Every time the price changes, you can get an alert. That in itself is extremely useful.  But it is not much different than what you can already do on existing sites likeFarecast (which tries to predict when prices will drop) or Kayak (which gives youfare histories so you can try to guess what will happen in the future).  Where Yapta is different, says Romary, is that "we are the only guys who continue tracking prices on a flight after you purchase it."  Why would you do that?  "You can qualify for a refund even on a restricted ticket if it drops," he explains.
There is a little-known rule in the airline industry called the "guaranteed airfare rule."  If you buy a ticket directly from an airline and the price of that ticket later drops, you are eligible for a refund or voucher (usually they give you the price difference minus a change fee).  It‘s a voluntary policy most airlines have adopted to placate angry customers and to generate brand loyalty.  Romary is very familiar with it because he used to be the VP of marketing at Alaska Airlines, where he oversaw the customer loyalty programs.
Romary is taking the airline industry‘s yield management practices and turning them to the consumer‘s advantage.  In three months, his 275 beta testers have already racked up nearly $30,000 in savings, which comes to roughly $500 per traveler (assuming these are frequent fliers who log more than 25,000 miles a year).   Romary is philosophical about how his former colleagues and competitors in the airline industry will react:
We recognize we are throwing a hand grenade into a big industry.  There are airlines who get it and airlines who don’t in terms of building longterm relationships.
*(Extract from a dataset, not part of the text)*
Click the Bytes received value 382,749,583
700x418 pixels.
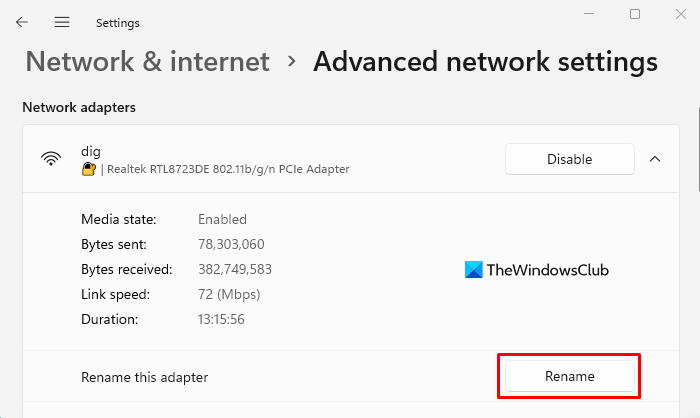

Airlines looking to maximize short term profits are not going to like us.  Yield management systems are built to maximize revenue on a single flight, but the real win is building value over the long term.  Look, as an airline I still keep your cash.  I‘m taking a short-term hit, and over the next 12 months I have the opportunity to turn that $100 coupon into a $500 ticket. I’ve locked in your loyalty.
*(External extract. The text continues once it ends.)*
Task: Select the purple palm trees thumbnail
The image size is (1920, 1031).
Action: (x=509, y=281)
The ones who should really be worried about Yapta is not the airlines, but the online travel sites like Orbitz and Expedia.  Yapta‘s trip-tagging software will work on those sites, but to qualify for the refunds you need to buy directly from the airlines‘ own Websites.  Romary says that more than half the people who visit travel Websites like Orbitz use them just for research, and then go get the better deals on the airline sites.  "They use it as search engine and then ditch it," says Romary. "We are just facilitating that behavior."
As Yapta learns about its users particular travel habits, it will be able to serve up targeted travel-related ads to them.  Romary also plans to cut affiliate deals with airlines, and offer personalized alerts on travel deals where Yapta would get a small fee for every ticket sold. Down the line he also hopes to create an alert system for frequent-flyer award seats, which are also yield-managed, which is why they appear and disappear depending on the demand for other seats on a particular flight.
The basic idea of a service that automatically checks prices for you and alerts you when they drop could be applied eventually to other areas of travel as well, such as hotels, rental cars, and restaurants.  Information is power, and Yapta‘s ambition is to give that power back to the consumer.